Problem Statement: Write a program to count the number of words in a given string.

Examples:

`  `

Disclaimer: Don’t jump directly to the solution, try it out yourself first.

### Solution:

Intuition:

A string is a stream of characters. A word in a string is a bunch of characters surrounded by spaces on both sides or space on one side and string start/end on the other. In case a string is a single word, there will be no space around the word. Now, we can see by the observation that the number of words will always be (number of spaces + 1). To understand this, think of a log of wood. To get three pieces out of a single log, we need to make two cuts to the log. Here spaces are just like cuts, if there are 2 cuts, we get 3 pieces, similarly, if we have 2 spaces we have 3 words. Hence for ‘n’ spaces, the number of words will be ‘n+1’. Now we apply this formula to get the answer.

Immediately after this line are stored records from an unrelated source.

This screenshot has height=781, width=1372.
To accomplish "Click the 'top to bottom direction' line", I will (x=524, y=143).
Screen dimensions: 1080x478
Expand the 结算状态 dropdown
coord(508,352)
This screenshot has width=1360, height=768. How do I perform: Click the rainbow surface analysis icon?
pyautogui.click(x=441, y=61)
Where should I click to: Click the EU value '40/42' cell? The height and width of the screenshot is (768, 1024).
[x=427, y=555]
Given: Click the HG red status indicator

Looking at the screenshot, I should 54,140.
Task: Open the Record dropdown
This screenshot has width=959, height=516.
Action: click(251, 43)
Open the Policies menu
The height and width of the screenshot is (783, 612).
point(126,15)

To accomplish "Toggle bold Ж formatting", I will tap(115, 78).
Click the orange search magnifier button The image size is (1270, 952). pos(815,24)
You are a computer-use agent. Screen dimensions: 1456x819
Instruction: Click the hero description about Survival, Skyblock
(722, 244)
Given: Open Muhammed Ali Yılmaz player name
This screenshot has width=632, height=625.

Approach:

The algorithm steps are stated below:

• Iterate over the string and count the number of spaces and store it in a variable ( say spaces).
• Return the answer as (spaces + 1)

Code:

## C++ Code

``````#include <bits/stdc++.h>

using namespace std;

int main() {

string str = "HI AMY AND JAY";
int n = str.length();
int spaces=0;

for(int i=0; i<n; i++){
if(str[i]==' ')
spaces= spaces+1;
}

cout<<"The number of words are "<< spaces+1;

}
``````

Output: The number of words is 4

Time Complexity: O(N)

Reason: We iterate for the length of the string

Space Complexity: O(1)

Reason: We are not using any extra space.

## Java Code

``````import java.io.*;
import java.util.*;

class takeuforward {

// Driver code
public static void main(String[] args) {
String str = "HI AMY AND JAY";
int n = str.length();
int spaces = 0;

for (int i = 0; i < n; i++) {
if (str.charAt(i) == ' ')
spaces = spaces + 1;
}

System.out.print("Number of words are ");
System.out.print(spaces + 1);
}
}
``````

Output: The number of words is 4

Time Complexity: O(N)

Reason: We iterate for the length of the string

Space Complexity: O(1)

Reason: We are not using any extra space.